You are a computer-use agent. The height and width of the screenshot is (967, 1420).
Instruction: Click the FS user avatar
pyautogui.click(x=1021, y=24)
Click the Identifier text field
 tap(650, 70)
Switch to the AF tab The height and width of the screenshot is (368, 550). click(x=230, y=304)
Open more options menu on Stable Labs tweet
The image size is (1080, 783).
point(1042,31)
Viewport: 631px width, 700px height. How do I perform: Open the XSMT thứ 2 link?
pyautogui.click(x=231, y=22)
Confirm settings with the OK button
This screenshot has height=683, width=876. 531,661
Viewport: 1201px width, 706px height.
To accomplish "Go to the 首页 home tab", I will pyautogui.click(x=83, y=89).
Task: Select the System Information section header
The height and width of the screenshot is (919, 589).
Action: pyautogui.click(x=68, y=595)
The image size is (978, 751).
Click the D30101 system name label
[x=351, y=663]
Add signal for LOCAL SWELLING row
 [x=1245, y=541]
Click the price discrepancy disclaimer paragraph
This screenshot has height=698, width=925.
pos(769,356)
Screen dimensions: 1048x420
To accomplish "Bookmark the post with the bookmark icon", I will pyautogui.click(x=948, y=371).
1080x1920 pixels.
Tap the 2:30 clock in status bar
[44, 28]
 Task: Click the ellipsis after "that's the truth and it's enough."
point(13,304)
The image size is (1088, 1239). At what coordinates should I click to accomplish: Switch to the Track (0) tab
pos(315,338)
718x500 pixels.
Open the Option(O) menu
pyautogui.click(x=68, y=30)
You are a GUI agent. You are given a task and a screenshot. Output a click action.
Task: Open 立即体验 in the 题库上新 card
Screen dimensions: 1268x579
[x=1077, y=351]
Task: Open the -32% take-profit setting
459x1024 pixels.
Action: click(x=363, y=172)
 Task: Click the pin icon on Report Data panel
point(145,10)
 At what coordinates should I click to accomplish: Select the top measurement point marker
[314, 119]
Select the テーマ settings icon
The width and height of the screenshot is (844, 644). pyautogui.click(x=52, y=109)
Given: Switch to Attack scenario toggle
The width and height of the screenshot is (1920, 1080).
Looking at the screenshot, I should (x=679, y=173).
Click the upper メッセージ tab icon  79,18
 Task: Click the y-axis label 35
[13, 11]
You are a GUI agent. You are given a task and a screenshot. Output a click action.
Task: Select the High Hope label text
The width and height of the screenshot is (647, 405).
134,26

━━━━

## HOW TO COMPLETE THIS TASK:
All of the material above needs repeating. Keep it exact.

## YOUR RESPONSE:
You are a computer-use agent. The height and width of the screenshot is (967, 1420).
Instruction: Click the FS user avatar
pyautogui.click(x=1021, y=24)
Click the Identifier text field
 tap(650, 70)
Switch to the AF tab The height and width of the screenshot is (368, 550). click(x=230, y=304)
Open more options menu on Stable Labs tweet
The image size is (1080, 783).
point(1042,31)
Viewport: 631px width, 700px height. How do I perform: Open the XSMT thứ 2 link?
pyautogui.click(x=231, y=22)
Confirm settings with the OK button
This screenshot has height=683, width=876. 531,661
Viewport: 1201px width, 706px height.
To accomplish "Go to the 首页 home tab", I will pyautogui.click(x=83, y=89).
Task: Select the System Information section header
The height and width of the screenshot is (919, 589).
Action: pyautogui.click(x=68, y=595)
The image size is (978, 751).
Click the D30101 system name label
[x=351, y=663]
Add signal for LOCAL SWELLING row
 [x=1245, y=541]
Click the price discrepancy disclaimer paragraph
This screenshot has height=698, width=925.
pos(769,356)
Screen dimensions: 1048x420
To accomplish "Bookmark the post with the bookmark icon", I will pyautogui.click(x=948, y=371).
1080x1920 pixels.
Tap the 2:30 clock in status bar
[44, 28]
 Task: Click the ellipsis after "that's the truth and it's enough."
point(13,304)
The image size is (1088, 1239). At what coordinates should I click to accomplish: Switch to the Track (0) tab
pos(315,338)
718x500 pixels.
Open the Option(O) menu
pyautogui.click(x=68, y=30)
You are a GUI agent. You are given a task and a screenshot. Output a click action.
Task: Open 立即体验 in the 题库上新 card
Screen dimensions: 1268x579
[x=1077, y=351]
Task: Open the -32% take-profit setting
459x1024 pixels.
Action: click(x=363, y=172)
 Task: Click the pin icon on Report Data panel
point(145,10)
 At what coordinates should I click to accomplish: Select the top measurement point marker
[314, 119]
Select the テーマ settings icon
The width and height of the screenshot is (844, 644). pyautogui.click(x=52, y=109)
Given: Switch to Attack scenario toggle
The width and height of the screenshot is (1920, 1080).
Looking at the screenshot, I should (x=679, y=173).
Click the upper メッセージ tab icon  79,18
 Task: Click the y-axis label 35
[13, 11]
You are a GUI agent. You are given a task and a screenshot. Output a click action.
Task: Select the High Hope label text
The width and height of the screenshot is (647, 405).
134,26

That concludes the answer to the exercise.